* Work to do
1. In the passage on PG&E reliability reporting, how far must system performance vary from the system benchmark before PG&E provides a report for the system?
2. According to the passage on PG&E reliability reporting, why would the proposed workshops examine the CAIDI benchmark in G.O. 166, and what would they do if it proved unrealistic? Answer in one to three sentences.
3. Continue the passage on PG&E reliability reporting and the proposed statewide workshops from the point where it stops.

* Source passage
## BEGIN

In addition, PG&E will investigate and report on all weather-related excludable major events for each division in which reliability performance, as measured by CAIDI, varies by 25 percent or more from the division benchmark. The division benchmark will be calculated from the rolling average of the prior 10 weather-related excludable events, whether the event is excludable at a system-wide level or is division-specific due to a declared state of emergency; or a rolling five-year average, whichever yields more event days. PG&E also agrees to provide such reports for the system when the system performance varies by 10 percent or more from the system benchmark. The system benchmark will be calculated from the rolling average of the prior 10 weather-related systemwide excludable major event dates, or a rolling five-year average, whichever yields more event days.
Agreement 3: PG&E and ORA recommend that the Commission initiate statewide workshops to address definitions of Excludable Major Event, Major Outage, and Measured Event, as well as the restoration performance standard included in Standard 12 of G.O. 166. The list of topics to be considered in the workshops includes:
· Examine if the level of the CAIDI benchmark in G.O. 166 is realistic and, if not realistic, establish realistic, but not necessarily uniform, benchmarks that could actually aid in measuring a given utility's restoration efforts;
· Review, clarify, and/or combine applicable definitions currently in D.96-09-045 and G.O. 166 into a common regulation that clearly standardizes the criterion regarding the percentage of customers, or the percentage of facilities, that must be affected before an event is considered excludable (i.e., how percentages are to be considered, (cumulative or simultaneous), an objective basis for determining the start and end times for an excludable event. etc.);
· Determine how outages incurred through restoration activities during excluding events are to be treated and determine how these additional outages should influence the counts for additional customer interruptions;
· Determine how the organization of the various utilities (i.e., districts, divisions, areas, etc.) affects how reliability is monitored during normal operations and those events that take place during abnormal events and create standards for allowing utilities to exclude outage data, during excludable events, only for those operating areas where the customers themselves actually experienced the event or where field staff from an area are utilized to aid an area where the customers experienced the event;
· Confirm that all utilities consistently interpret and apply the requirements and definitions within D.96-09-045 and G.O. 166 (e.g., in the definition of a G.O. 166 Measured Event, what is exactly incorporated by the range "10 percent simultaneous" and "40 percent cumulative" of customers affected?); and,
· Ensure that the Commission is being provided with complete details from all utilities regarding how each interprets the requirements in Appendix A of D.96-09-045.

## END

* Raw data
## BEGIN

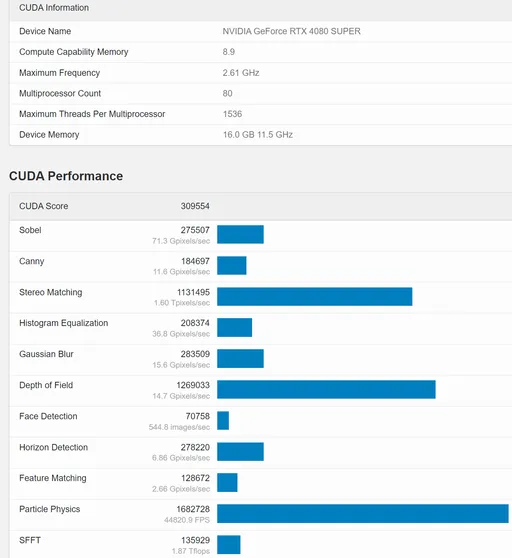Click the Face Detection small bar
The width and height of the screenshot is (512, 558).
tap(223, 421)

## END

* Answers to the exercise
1. 10 percent or more.

2. The workshops would check whether the CAIDI benchmark's level in G.O. 166 is realistic. If it is not, they would establish realistic benchmarks, not necessarily uniform ones, that could actually aid in measuring a given utility's restoration efforts.

3.
PG&E and ORA agree that no further reporting regarding major outages or excludable major events is required beyond the Commission's current requirements. In addition, PG&E agrees that modifications to its Utility Operations Electric Emergency Operations Plans will be made in consultation with ORA and Energy Division.
Agreement 4: PG&E will install as many additional sets of overhead fuses in 2003 to fully utilize the GRC requested amount of $5.4 million in MWC 49. This is expected to result in the installation of no fewer than 2,000 overhead fuses in 2003 associated with this MWC. PG&E will report to the Commission, including ORA, on the number of overhead fuses installed and unit costs associated with MWC 49 in 2003 through 2006.
In addition, beginning in 2004, PG&E agrees to continuously maintain three years of annual budget cycle submittals, final budget authorization, actual expenditures, and the number of installations for all work performed in MWC 08,09, and 49. PG&E will provide these documents upon request of the Commission, including ORA.
Agreement 5: PG&E will modify current restoration practices to balance length of outages with number of customers affected and will keep ORA actively involved and informed in the process of developing this policy.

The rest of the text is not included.